Decide it might be the time to check your BGL now. Meter shows result of 34.5mmol/l. You realise the blood on the strip is mixed with Nutella, lemonade, juice and jelly bean residue and therefore probably not accurate. Wash hands; wipe on legs. Re-check. 2.9mmol/l.
Clearly you are still about to die.
Open pantry door and curse yourself for all the healthy food in there. Grab a bowl of cereal, grab milk from fridge and pour over cereal, and force it down your throat, wishing that you had Crunchy Nut Cornflakes or Coco Pops instead of stupid, healthy high-fibre crap that tastes like cardboard, but you have convinced the kidlet is delicious and the best possible start to the day.
See half-empty packet of dried apricots. Cannot ever remember buying a packet of dried apricots. Cannot focus eyes to see use-by date on packet of dried apricots, but assume they do not ever go off. Eat three of them before realising that dried apricots should probably be orange in colour, not grey. Throw remainder of packet back in cupboard. For use when next time low.
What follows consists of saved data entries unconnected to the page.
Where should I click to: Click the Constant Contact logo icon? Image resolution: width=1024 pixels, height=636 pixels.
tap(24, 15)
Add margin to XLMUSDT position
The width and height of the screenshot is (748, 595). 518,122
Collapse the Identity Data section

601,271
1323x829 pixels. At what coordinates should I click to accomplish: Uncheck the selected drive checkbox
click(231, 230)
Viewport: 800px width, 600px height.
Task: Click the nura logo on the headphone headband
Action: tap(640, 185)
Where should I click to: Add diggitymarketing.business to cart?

Notice a jar of honey. Open, throw head back, squeeze jar, emptying about 100ml down the back of your throat. Choke slightly.
Eat five nectarines. Swallow stones of two of them.
Pull flower off stem of gladioli in middle of kitchen table. Start to eat. Just because.
Look at sponge on sink and wonder if there would be any glucose stored in there that could help get this effing low over and done with. Consider eating it.
Start spooning sugar directly from sugar bowl into mouth. Lose count at spoon number 15.
Check BGL. 3.4mmol/l. Looking good! Decide to make toast just to be sure.
Eat toast spread 1 inch thick with jam. Also eat a dozen spoonfuls of jam straight from the jar. For good measure.
Collapse on nearest chair, realising you have just eaten your body weight in glucose. But still wonder if you have beaten this low.
THAT is the reality of treating a hypo: the frantic, adrenalin-fuelled grab for anything and everything in sight. There is no concept of having to deal with the aftermath – because we believe that if we don’t eat and eat and eat there will be no aftermath. With our heart thumping, our blood rushing and all our senses on heightened alert, we eat until we either cannot eat another thing, or feel confident that we have eaten enough to bring our BGL back up to a safe level.
To feel safe. That’s all we want. Desperately want. To feel safe.